# What the exercise asks
Starting with the line that contains "The image size is (1981, 1042)." and ending with the final line of the data below, print those lines exactly and nothing else.

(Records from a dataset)
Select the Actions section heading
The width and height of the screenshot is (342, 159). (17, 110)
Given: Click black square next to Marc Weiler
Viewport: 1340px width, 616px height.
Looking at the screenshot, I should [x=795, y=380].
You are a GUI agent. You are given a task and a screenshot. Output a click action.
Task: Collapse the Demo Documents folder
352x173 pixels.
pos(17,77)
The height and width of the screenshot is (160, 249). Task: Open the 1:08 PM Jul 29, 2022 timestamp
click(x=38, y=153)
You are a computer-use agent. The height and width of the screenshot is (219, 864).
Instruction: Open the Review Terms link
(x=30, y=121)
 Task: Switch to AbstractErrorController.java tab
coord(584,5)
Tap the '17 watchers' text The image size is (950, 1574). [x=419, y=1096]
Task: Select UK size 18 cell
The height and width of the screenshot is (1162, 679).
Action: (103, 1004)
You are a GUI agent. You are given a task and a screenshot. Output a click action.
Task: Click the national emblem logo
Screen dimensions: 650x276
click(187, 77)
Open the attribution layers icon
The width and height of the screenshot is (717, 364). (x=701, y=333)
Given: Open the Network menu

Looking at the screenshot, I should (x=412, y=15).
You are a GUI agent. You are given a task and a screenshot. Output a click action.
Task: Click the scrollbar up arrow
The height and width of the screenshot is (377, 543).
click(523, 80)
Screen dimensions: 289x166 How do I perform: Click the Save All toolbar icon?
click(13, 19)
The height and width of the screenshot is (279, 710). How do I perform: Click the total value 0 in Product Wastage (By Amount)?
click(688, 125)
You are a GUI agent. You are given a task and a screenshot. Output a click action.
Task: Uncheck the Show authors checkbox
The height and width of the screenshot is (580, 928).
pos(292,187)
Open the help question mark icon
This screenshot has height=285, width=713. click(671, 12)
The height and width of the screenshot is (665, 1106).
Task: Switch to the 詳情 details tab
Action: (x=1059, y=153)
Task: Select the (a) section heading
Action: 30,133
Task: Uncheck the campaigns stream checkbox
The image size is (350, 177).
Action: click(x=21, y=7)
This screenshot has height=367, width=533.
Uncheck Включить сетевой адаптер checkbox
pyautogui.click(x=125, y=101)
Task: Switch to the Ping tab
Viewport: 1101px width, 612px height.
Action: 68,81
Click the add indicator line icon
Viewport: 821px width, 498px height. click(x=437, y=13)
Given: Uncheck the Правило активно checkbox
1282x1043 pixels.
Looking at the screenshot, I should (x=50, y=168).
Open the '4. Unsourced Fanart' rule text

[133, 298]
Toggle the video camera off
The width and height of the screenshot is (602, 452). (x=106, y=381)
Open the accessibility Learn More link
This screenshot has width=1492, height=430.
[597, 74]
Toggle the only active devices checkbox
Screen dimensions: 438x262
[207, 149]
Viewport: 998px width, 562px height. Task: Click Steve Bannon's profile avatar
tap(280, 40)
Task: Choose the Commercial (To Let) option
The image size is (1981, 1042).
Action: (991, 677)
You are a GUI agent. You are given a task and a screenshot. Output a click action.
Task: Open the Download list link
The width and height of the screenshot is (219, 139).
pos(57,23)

# Completed task
The image size is (1981, 1042).
Action: (991, 677)
You are a GUI agent. You are given a task and a screenshot. Output a click action.
Task: Open the Download list link
The width and height of the screenshot is (219, 139).
pos(57,23)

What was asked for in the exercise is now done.